Heritage

Our heritage includes prominent architects from Huntington who have created some of the area’s most beautiful structures over the last several decades.

 

Edward Tucker, Architect began when Edward Tucker returned home to Huntington in 1995.

After working nearly 12 years in Nashville, Edward Tucker returned to Huntington, his hometown, in 1995 to start his own firm. On August 1, 1996, the firm of Edward Tucker, Architect officially opened, and has since grown to become Edward Tucker Architects, with a focus on healthcare, academic, industrial, commercial, religious and public projects.  In 2014, Edward finalized a significant measure to secure the firm’s future through the promotion of long-time firm architects Nathan Randolph and Phoebe Patton Randolph to Principals.

Edward Tucker inherited his grandfather’s architectural legacy, which includes the design of 150 churches in West Virginia and nearby.

Edward’s familial heritage in architecture begins with his grandfather, Albert Tucker, who became an architect “the hard way.” After his rural Tennessee education ended in eighth grade, Albert worked as a carpenter and then as a foreman and building supervisor in the early development of the Eastern Kentucky coalfields. After 21 years with Meanor & Handloser, Albert obtained licensure and opened his own office, becoming known in West Virginia and neighbor states when over 150 congregations asked him to design and supervise construction of their churches and church schools.

Our firm continues the architectural legacy of the Dean family, who designed many of the most significant buildings in Huntington starting in 1910.

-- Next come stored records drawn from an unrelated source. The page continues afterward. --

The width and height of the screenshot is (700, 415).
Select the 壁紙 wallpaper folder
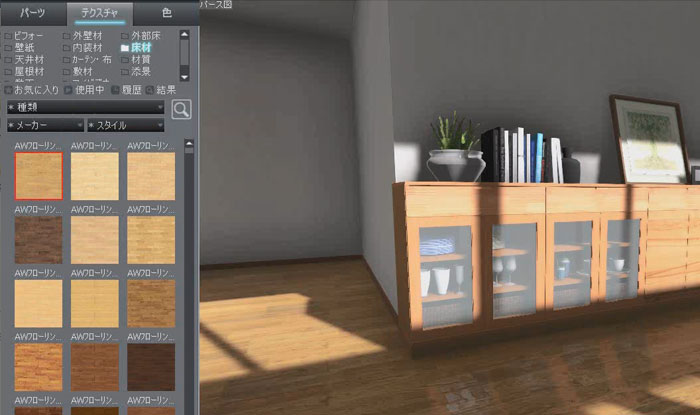[25, 47]
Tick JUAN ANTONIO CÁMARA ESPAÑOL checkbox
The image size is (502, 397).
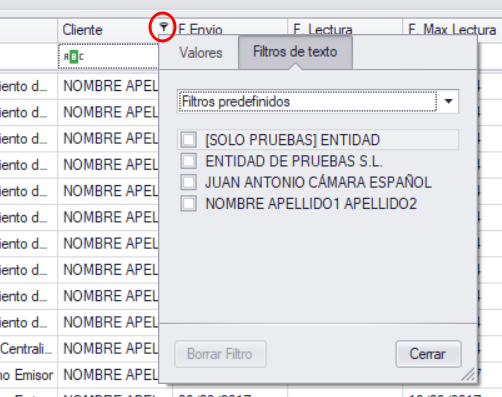[189, 182]
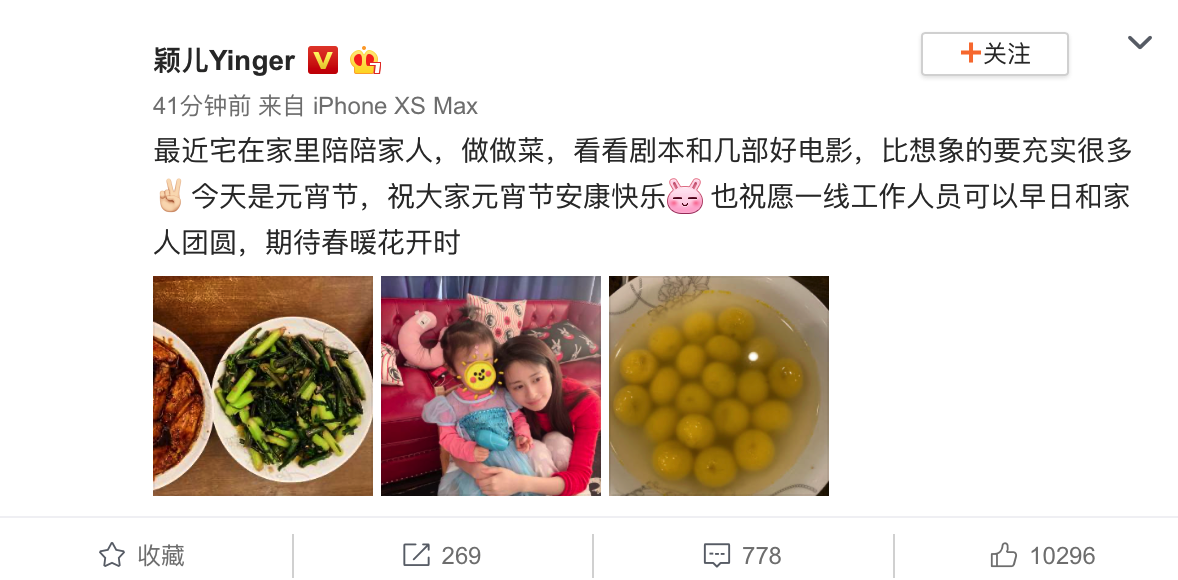Click the thumbs-up like icon
The height and width of the screenshot is (580, 1178).
coord(1004,555)
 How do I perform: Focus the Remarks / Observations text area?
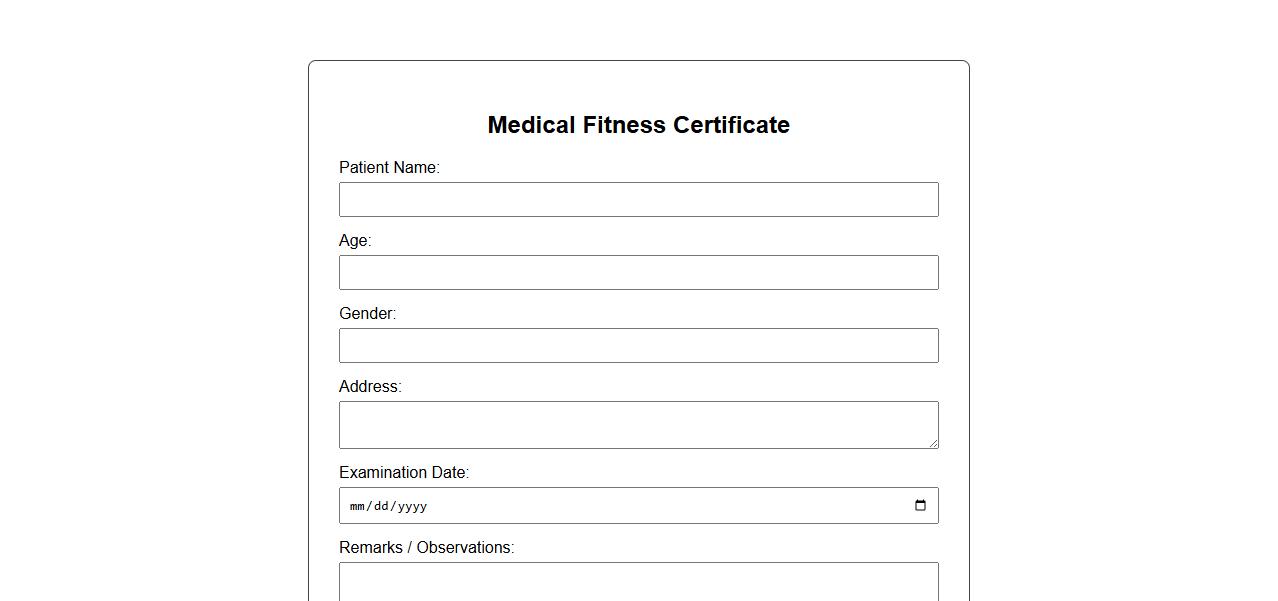(x=638, y=582)
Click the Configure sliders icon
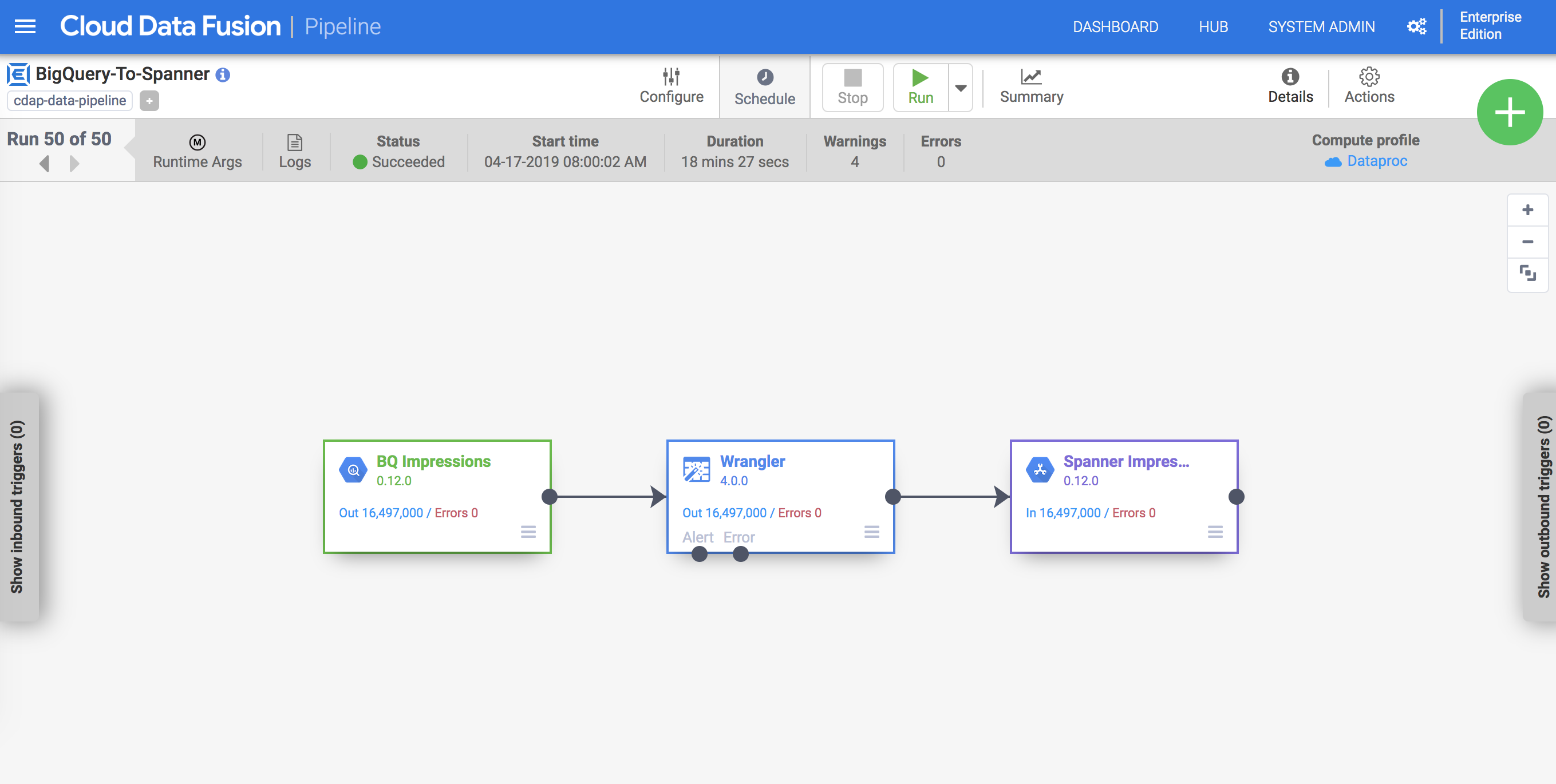 pos(671,77)
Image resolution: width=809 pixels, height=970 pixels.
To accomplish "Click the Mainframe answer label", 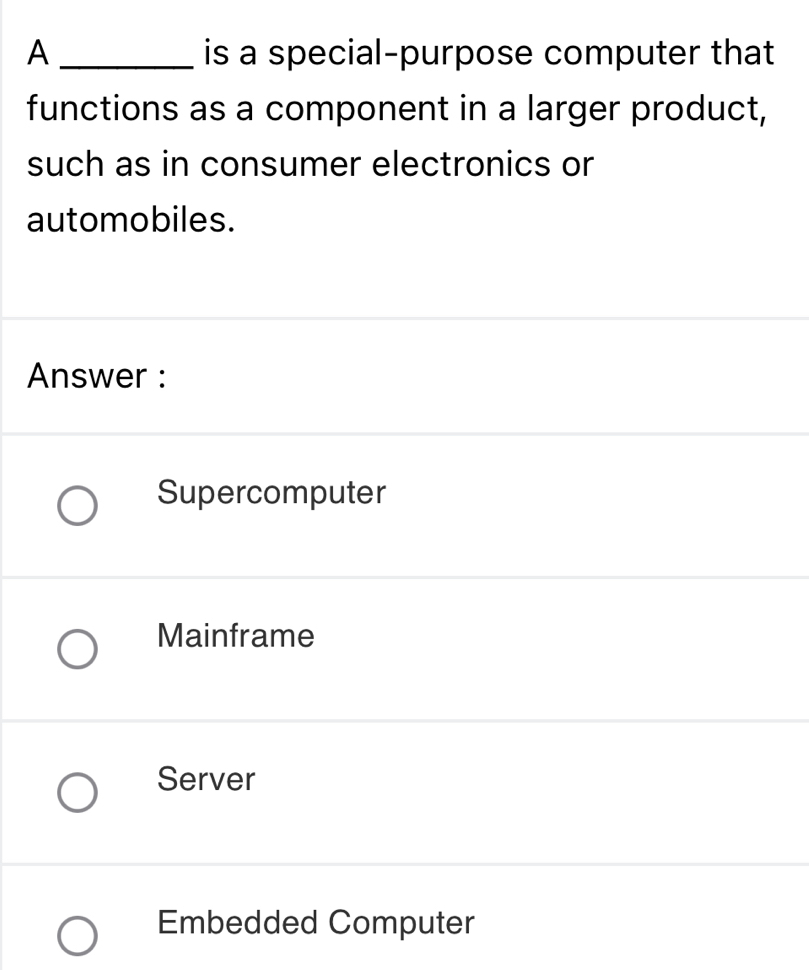I will [234, 636].
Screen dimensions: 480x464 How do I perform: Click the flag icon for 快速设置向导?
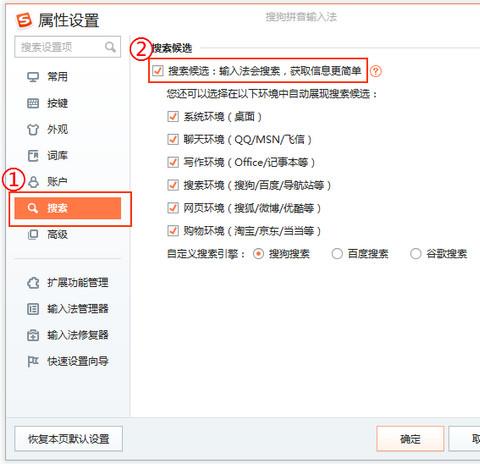point(33,361)
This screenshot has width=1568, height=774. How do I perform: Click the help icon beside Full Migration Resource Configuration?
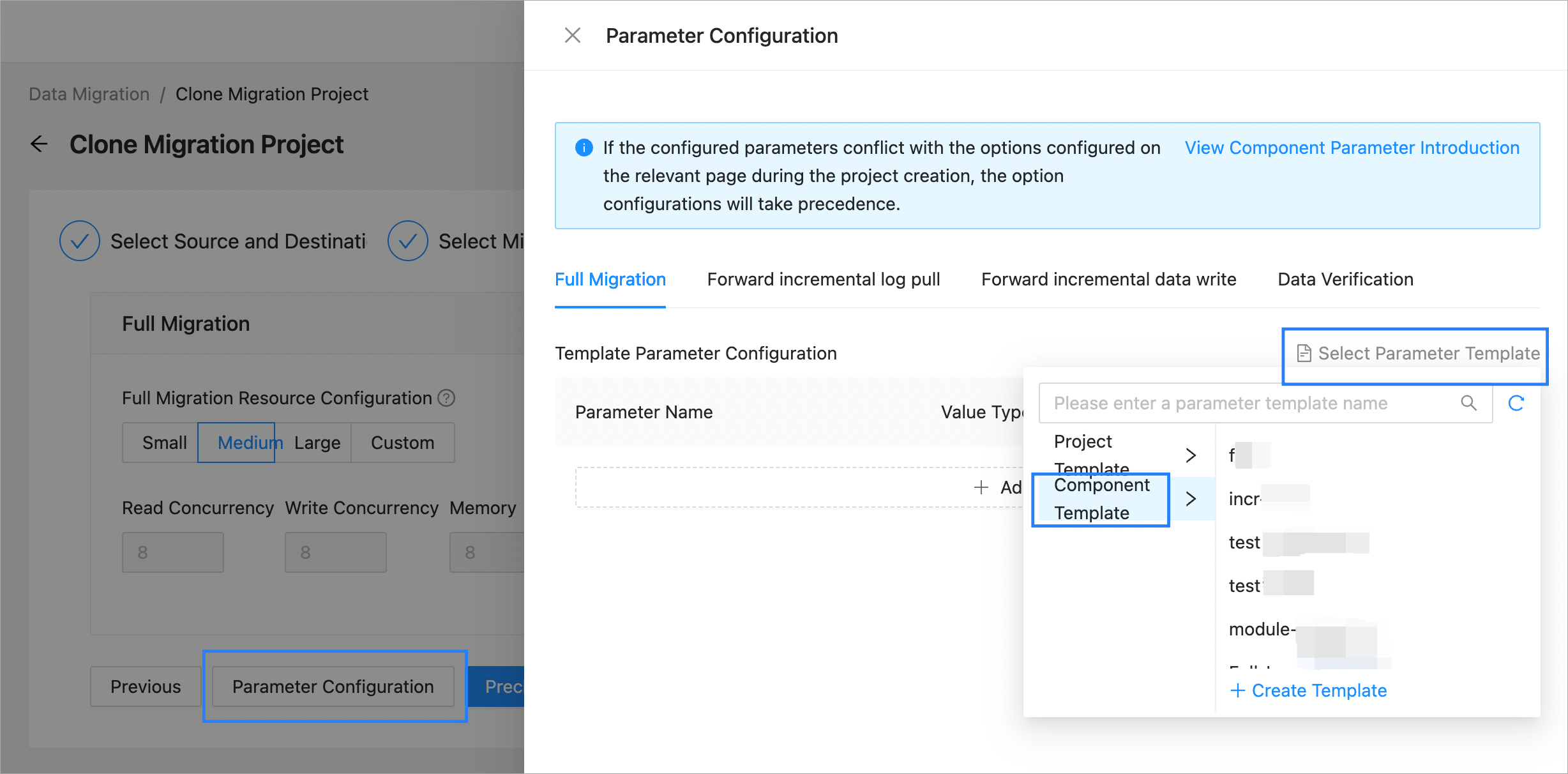coord(447,398)
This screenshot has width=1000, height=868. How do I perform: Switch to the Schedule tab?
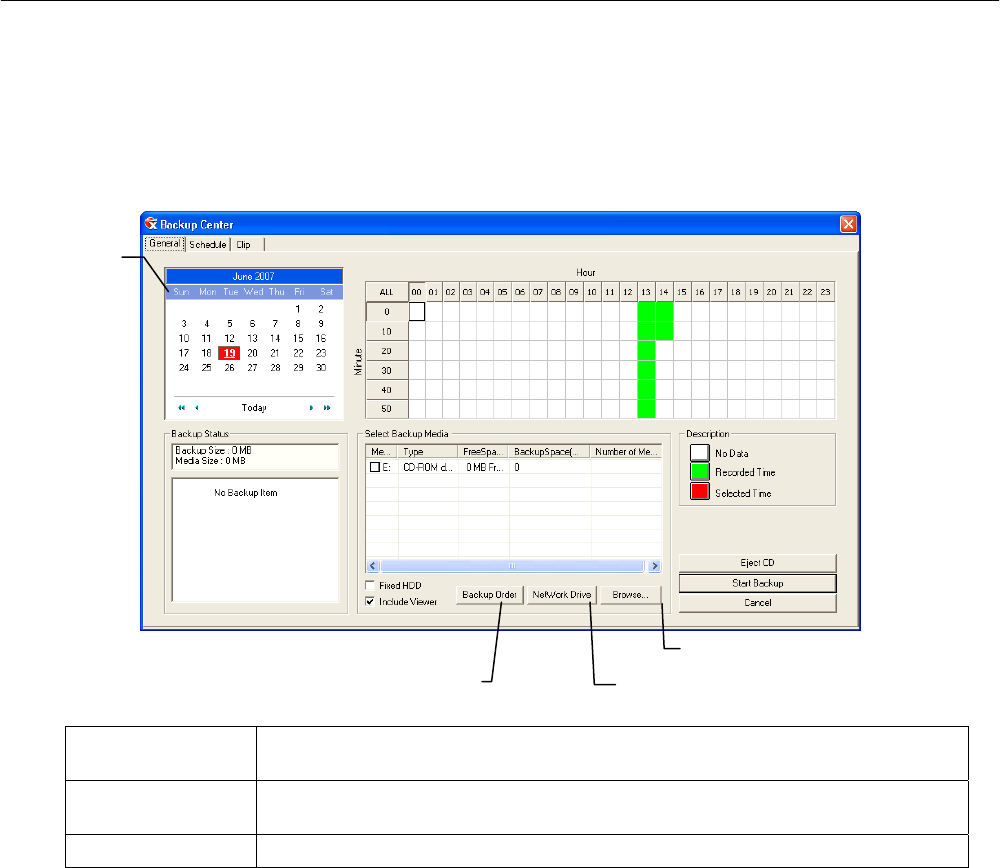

When Edward Tucker opened his firm, it was through the acquisition and renewal of another prominent architectural firm with an impressive family heritage, Dean and Dean, Inc., Architects. Dean and Dean was formed in 1956 by S. Brooks Dean and E. Keith Dean, to carry on the architectural legacy of their father, Levi Johnson Dean after his death. Levi was the nineteenth architect to be licensed in West Virginia, opening his practice in 1910.  His legacy includes some of the area’s most beautiful and ornate architectural works, including churches, county courthouses, and commercial buildings, such as those on Huntington’s Fourth Avenue. Additionally, two private residences designed by Levi are listed on the National Register of Historic Places. Dean and Dean grew for 30 years to become the premier architectural firm of Huntington. The firm designed many of Huntington’s most significant buildings, including seven major commissions at Marshall University and scores of public schools, libraries, banks, medical facilities and commercial buildings.